Perché non sono solo i big a lavorare con la musica ma anche e soprattutto i minor, i dimenticati, le nicchie, che davvero devono tentare di sbancare il lunario a fine mese con le loro striminzite forze, a differenza di chi, già di successo (con merito o meno non sta a me definirlo) nei periodi peggiori può contare su un conto in banca e su una notorietà cuscinetto.
Così avremmo voluto vedere i big definirsi non solo dalla parte della musica, dalla parte della propria classe, ma soprattutto dalla parte degli altri lavoratori, quelli che loro spesso non riescono a guardare e osservare.
Così avremmo voluto vedere i grandi spingere sotto ai riflettori i più piccoli e non solo armati di hashtag ma anche, e soprattutto, del desiderio e della voglia di cambiare un sistema industriale che soffoca le realtà medio piccole da ormai anni, quelle stesse realtà che garantiscono ricambio, evoluzione, novità, la linfa vitale del progresso musicale.

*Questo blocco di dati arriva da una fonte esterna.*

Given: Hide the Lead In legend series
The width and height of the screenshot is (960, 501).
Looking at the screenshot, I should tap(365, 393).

#IoLavoroConLaMusica. Bell’Hashtag, è importante ricordarlo, ricordare che siamo tutti lavoratori
Ma è altrettanto importante ricordare che non soltanto i volti noti lavorano con l’arte ma, di più e a maggior ragione, anche quelli meno noti o quelli che lavorando dietro le quinte non compariranno mai su di uno schermo televisivo. Bisognerebbe distruggere la furia classista e filo capitalista che ha portato alla divisione “per caste” il mondo musicale, mortificandone la varietà, distruggendone il gusto per la novità.

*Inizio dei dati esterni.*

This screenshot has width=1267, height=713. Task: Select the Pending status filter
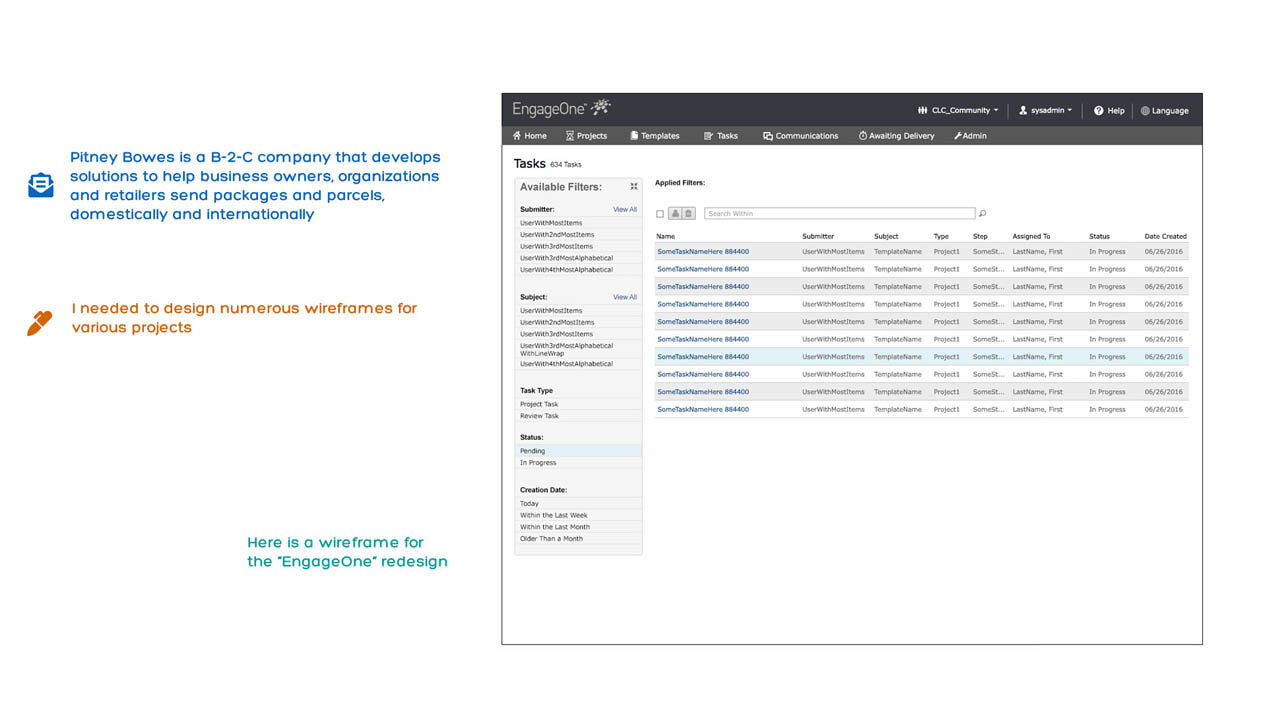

Ma purtroppo noi piccoli spesso non veniamo ascoltati e proprio per questo abbiamo bisogno che chi in posizioni di favore ci porga l’orecchio, per ascoltare e capire cosa non va effettivamente in un’industria musicale messa in crisi già da anni e che, come nel caso della grande caduta del mattone nel 2008, porterà principalmente alla soppressione dei già afflitti, mentre i grandi, in qualche modo, potranno sempre cavarsela.

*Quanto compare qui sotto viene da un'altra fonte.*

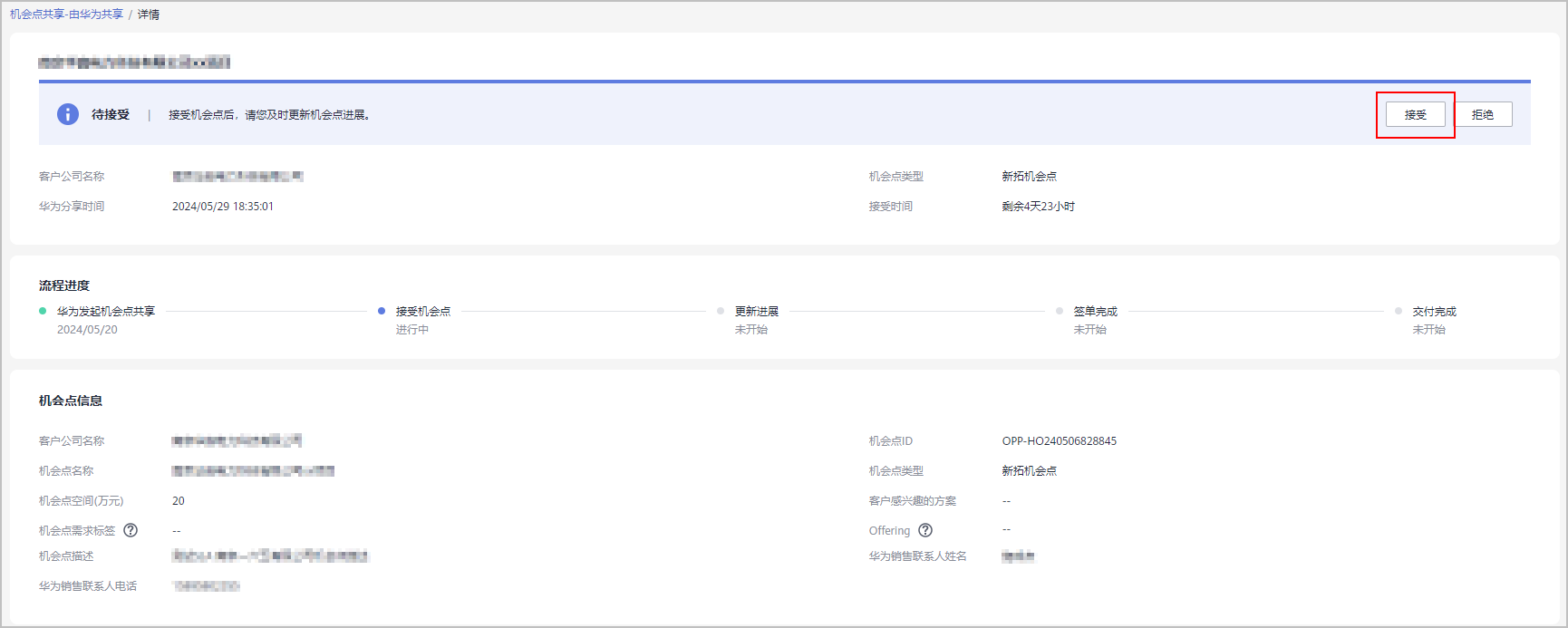Click help icon next to 机会点需求标签

[x=131, y=530]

Se volete aiutare la musica, guardatevi attorno, guardate in basso, e puntate il dito in alto
Ma non allo stato, o meglio, non solo allo stato che, a differenza di quanto detto da Romano nel suo articolo, se necessario va criticato (la musica porta idee e le idee devono correre veloci anche nella denuncia, ciò non comporta però che lo stato debba voltare le spalle ai suoi oppositori).
Bisogna però puntarlo anche più in alto, a quell’industria musicale disfunzionale di cui i grandi, volenti o nolenti e non per loro colpa, fanno parte. Bisogna rendersi conto di chi sia e quali siano i meccanismi che stanno affamando e annichilendo gli artisti. E sono proprio quelle entità e quei meccanismi a cui proprio i big devono gran parte della loro comodità perché, non dimentichiamocelo, il nemico è l’industria discografica.
Perché? Beh, spiegatemi voi come possa essere “industrializzata” l’arte. Lo vedete, ora, chi è che veramente ha bisogno di cambiare le carte in tavola? E sicuramente servirà uno sforzo maggiore di un hashtag perché si, #IoLavoroConLaMuisca, ma tutti lavoriamo con la musica, anche e soprattutto gli invisibili.